This essay will discuss the importance the narrator of treasure island has to the outcome of the novel.
Jim had spent the most of his life until the day that the Captain (Billy Bones) arrived at the “Admiral Benbow” calmly helping his parents with chores and jobs alike. This sparks the interest of the reader because of the fact that Jim has never seen anyone like Billy Bones and the only opinion he has are based on stereotypes and tall tales told to him by adults about the treacherous acts committed at seas. He is bewildered and also scared of the large and intimidating man now in his company. This puts Poor Jim on edge. Now the reader has an idea of what might ensue for the rest of the story because of the subtle foreshadowing.
Already you see that this book will play with the fact that Jim is an inexperienced child who will agree to anything that involves excitement, action and most importantly treasure. In my opinion this is best shown by two things.
The first thing is when Doctor Livesey becomes the narrator for three chapters (chapters 16-18) you can see the more black and white view of the world that the adults have. Making plans and following them to a T. This differs from the style of narration written for Jim. The part that most differs from Jim is when they try to loot the “Hispaniola” and then see the brutal truth of it all : “…with plenty of arms and ammunition, and things to eat, and excellent wines, there had been one thing overlooked – we had no water…”(p.139)
The other time is when Jim thinks that all things scary are evil and dangerous. Shown when he was going to beach his coracle at a cove but decided against it because of some animals:“…I beheld huge slimy monsters…”, “…I have understood since that they were sea-lions, and entirely harmless.”(p.201).
The most obvious oversight made by Jim because of his age came in the form of the warning from Billy Bones about one of his old crew members with a vivid description (The Seafaring man with one leg).

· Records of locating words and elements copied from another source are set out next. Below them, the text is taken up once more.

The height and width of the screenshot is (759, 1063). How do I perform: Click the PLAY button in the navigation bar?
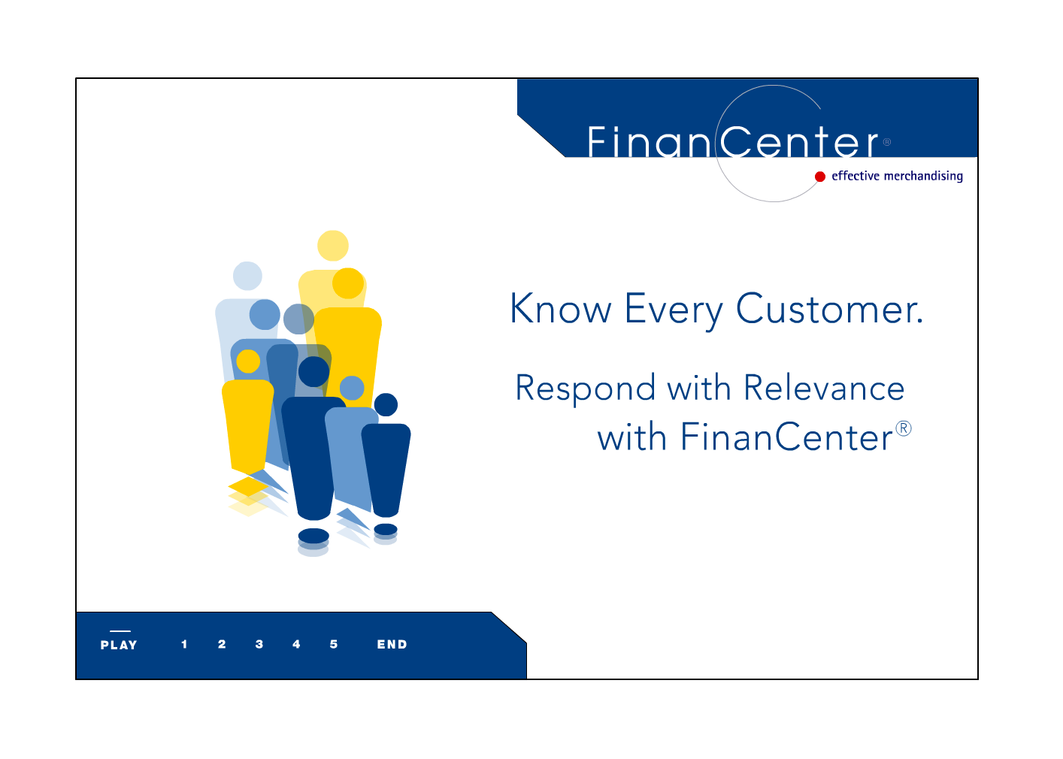point(119,645)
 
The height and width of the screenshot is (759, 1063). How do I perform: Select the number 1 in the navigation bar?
point(184,644)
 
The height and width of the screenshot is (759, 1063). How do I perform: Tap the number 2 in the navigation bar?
point(222,644)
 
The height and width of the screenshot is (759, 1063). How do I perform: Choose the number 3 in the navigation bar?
point(259,644)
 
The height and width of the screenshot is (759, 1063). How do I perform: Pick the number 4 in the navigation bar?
point(296,644)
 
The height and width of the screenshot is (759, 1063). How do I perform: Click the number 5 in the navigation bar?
point(334,644)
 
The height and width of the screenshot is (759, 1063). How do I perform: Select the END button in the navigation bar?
point(392,644)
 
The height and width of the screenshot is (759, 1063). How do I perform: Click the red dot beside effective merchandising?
point(820,177)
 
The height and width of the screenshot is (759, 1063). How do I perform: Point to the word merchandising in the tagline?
point(923,176)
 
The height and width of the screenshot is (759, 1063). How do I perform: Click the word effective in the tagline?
point(856,176)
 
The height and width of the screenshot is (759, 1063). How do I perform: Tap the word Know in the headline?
point(561,309)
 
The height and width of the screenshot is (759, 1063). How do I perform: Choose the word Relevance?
point(824,388)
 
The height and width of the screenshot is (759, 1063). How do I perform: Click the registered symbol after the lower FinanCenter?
point(904,428)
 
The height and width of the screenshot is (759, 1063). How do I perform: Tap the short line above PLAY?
point(120,631)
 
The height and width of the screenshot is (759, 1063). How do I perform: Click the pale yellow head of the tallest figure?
point(332,245)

Then as soon as he meets a man that fits the description perfectly he falls into the trap of first impressions meaning everything regardless of anything told to you otherwise. This is used as a plot device on multiple occasions and make the book easy to understand and still suspenseful.
The factors of Jim being relatable, him being susceptible to basic trickery and the way that he doesn’t understand life as well as his companions make this novel’s ending come together perfectly. The choice for Jim to narrate this story enabled it to stand out amongst the crowd of all other pieces of literature.